Citigroup Uses $45 Billion to Cut Down Foreclosures Houses

Time icon May 15th, 2009 by Autor Joseph Smith

Citigroup, one of the country’s largest banks, has increased its lending programs for state governments, municipalities, educational institutions and nonprofit hospitals so that they can fund programs aimed at helping distressed families and rehabilitating communities battered by foreclosures houses.

Citigroup

At the end of March, the Citigroup committee supervising the use of funds from the Troubled Asset Relief Program decided to increase its budget for lending from $36.5 billion, the amount announced in February, to $44.75 billion. The allocation was increased to include financial assistance to municipalities that would use the money to mitigate the effects of forclosures houses.

David Brownstein, managing director and public finance co-chief at Citigroup, said the municipalities borrowing the money are financially secure, but they need the money to help them cope with difficulties in credit markets downed by forclosures houses. Besides, borrowing from an institution helped by TARP would ensure that municipalities reduce their borrowing costs.

In addition to the money given to local governments and institutions, Citigroup said it will spend $2 billion to finance suppliers of loans, $1 billion to fund housing mortgage loans and $250 million to support auto loans.

All in all, Citigroup has already committed over $200 billion to lending since October 2008, the month Citigroup received $25 billion in bailout funding from the TARP fund. Congressional members during the Bush administration approved the TARP fund to help stabilize the financial sector and help slow down the pace of forclosures houses.

A total of $700 billion was allocated to TARP so that the Bush administration can save the financial system from collapsing. The first half of the $700 billion was spent by the Treasury Department to shore up the finances of large banks and other financial institutions and to rejuvenate lending activities.

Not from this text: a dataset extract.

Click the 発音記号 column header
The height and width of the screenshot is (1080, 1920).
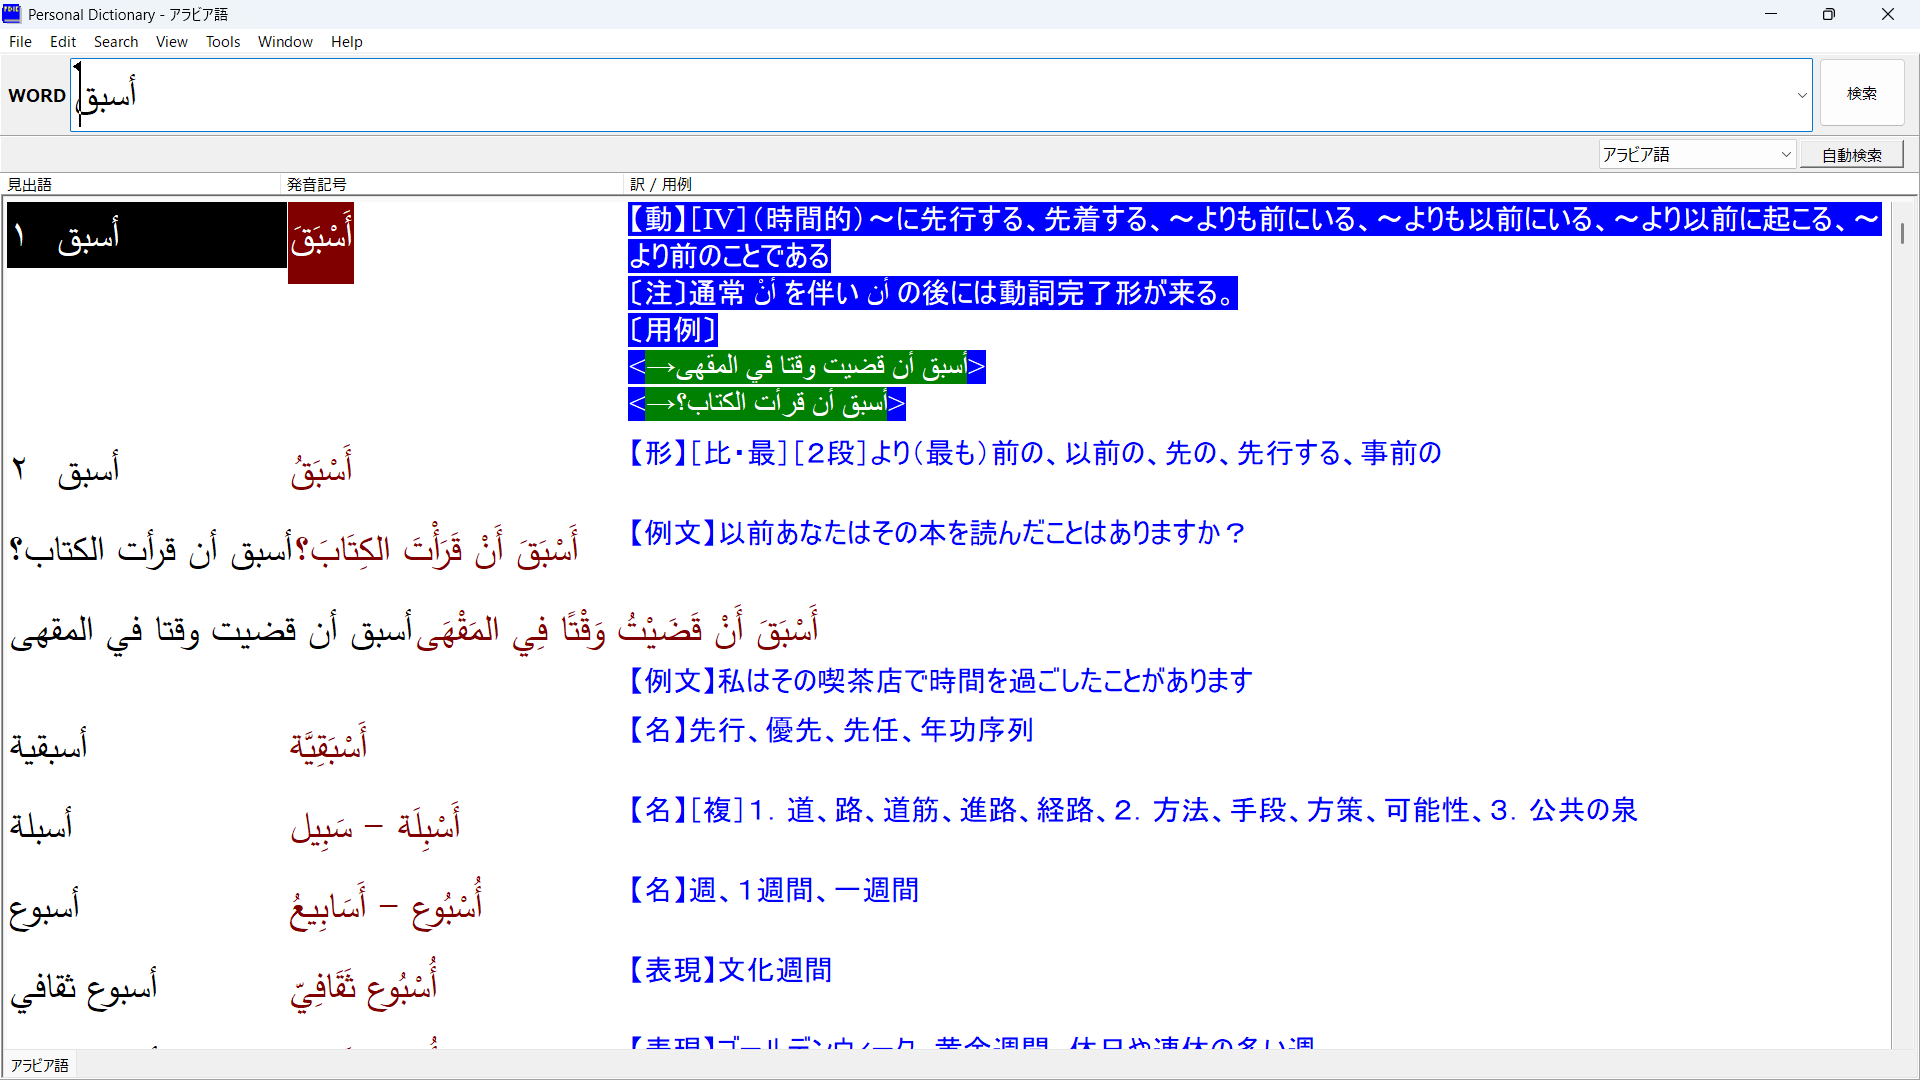click(316, 184)
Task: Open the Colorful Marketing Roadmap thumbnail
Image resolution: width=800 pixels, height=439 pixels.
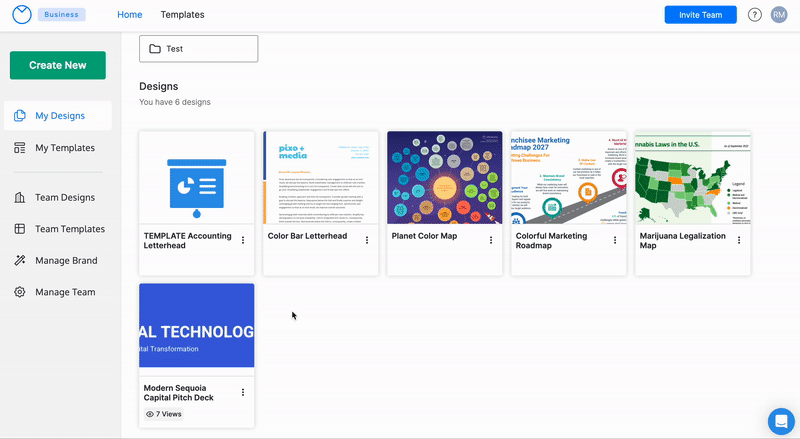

In November last year, Citigroup received another $20 billion, bringing the total amount received in October and November to $45 billion.

This year, Citigroup agreed to turn part of the TARP money received from preferred stocks to common stocks.

Last week, the Federal Reserve released the results of its stress tests on the nation’s 19 largest banks. The tests were designed to determine if the banks are able to surpass the economic crisis, which was largely caused by foreclosures houses. Citigroup has a shortfall in capital by $5.5 billion. The bank announced that it will solve the shortfall problem by converting a higher number of preferred stocks to common stocks.